DATA EXTRACTS section start

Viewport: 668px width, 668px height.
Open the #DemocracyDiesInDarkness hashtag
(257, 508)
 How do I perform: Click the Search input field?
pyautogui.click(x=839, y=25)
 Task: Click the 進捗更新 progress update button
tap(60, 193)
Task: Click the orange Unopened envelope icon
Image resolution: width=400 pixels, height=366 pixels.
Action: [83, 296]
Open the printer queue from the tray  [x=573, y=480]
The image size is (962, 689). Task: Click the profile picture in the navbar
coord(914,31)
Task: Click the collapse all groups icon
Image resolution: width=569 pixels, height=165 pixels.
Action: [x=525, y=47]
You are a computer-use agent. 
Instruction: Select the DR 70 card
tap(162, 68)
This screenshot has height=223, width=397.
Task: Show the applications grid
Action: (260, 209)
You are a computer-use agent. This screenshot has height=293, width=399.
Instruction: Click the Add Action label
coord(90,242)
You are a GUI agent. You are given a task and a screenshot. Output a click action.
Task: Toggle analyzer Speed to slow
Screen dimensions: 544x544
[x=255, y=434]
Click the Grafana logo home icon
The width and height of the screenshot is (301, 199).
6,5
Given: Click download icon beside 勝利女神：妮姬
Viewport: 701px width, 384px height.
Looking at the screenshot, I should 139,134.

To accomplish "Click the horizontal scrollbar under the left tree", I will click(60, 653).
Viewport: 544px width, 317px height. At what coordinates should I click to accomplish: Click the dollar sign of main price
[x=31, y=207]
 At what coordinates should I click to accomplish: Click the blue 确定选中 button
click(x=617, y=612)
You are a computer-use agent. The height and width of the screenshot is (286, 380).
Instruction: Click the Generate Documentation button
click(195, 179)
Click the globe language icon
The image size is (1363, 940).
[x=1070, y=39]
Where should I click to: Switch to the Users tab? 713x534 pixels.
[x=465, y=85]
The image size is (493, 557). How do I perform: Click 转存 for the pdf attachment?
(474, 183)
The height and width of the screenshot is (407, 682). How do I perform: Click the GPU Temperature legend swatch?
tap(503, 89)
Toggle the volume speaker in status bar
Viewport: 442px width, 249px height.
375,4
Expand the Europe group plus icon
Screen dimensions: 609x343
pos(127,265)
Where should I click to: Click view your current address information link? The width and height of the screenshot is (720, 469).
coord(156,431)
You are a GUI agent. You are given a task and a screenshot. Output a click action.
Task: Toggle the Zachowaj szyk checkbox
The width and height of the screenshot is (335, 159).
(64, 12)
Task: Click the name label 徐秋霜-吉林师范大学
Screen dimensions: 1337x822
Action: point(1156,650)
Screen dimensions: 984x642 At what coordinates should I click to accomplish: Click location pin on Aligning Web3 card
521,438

DATA EXTRACTS section end

- TASK REQUIREMENTS:
Restate word for word the lines above, beginning at the first one and ending at the line that carries "Task: Toggle analyzer Speed to slow".

- WORKED SOLUTION:
Viewport: 668px width, 668px height.
Open the #DemocracyDiesInDarkness hashtag
(257, 508)
 How do I perform: Click the Search input field?
pyautogui.click(x=839, y=25)
 Task: Click the 進捗更新 progress update button
tap(60, 193)
Task: Click the orange Unopened envelope icon
Image resolution: width=400 pixels, height=366 pixels.
Action: [83, 296]
Open the printer queue from the tray  [x=573, y=480]
The image size is (962, 689). Task: Click the profile picture in the navbar
coord(914,31)
Task: Click the collapse all groups icon
Image resolution: width=569 pixels, height=165 pixels.
Action: [x=525, y=47]
You are a computer-use agent. 
Instruction: Select the DR 70 card
tap(162, 68)
This screenshot has height=223, width=397.
Task: Show the applications grid
Action: (260, 209)
You are a computer-use agent. This screenshot has height=293, width=399.
Instruction: Click the Add Action label
coord(90,242)
You are a GUI agent. You are given a task and a screenshot. Output a click action.
Task: Toggle analyzer Speed to slow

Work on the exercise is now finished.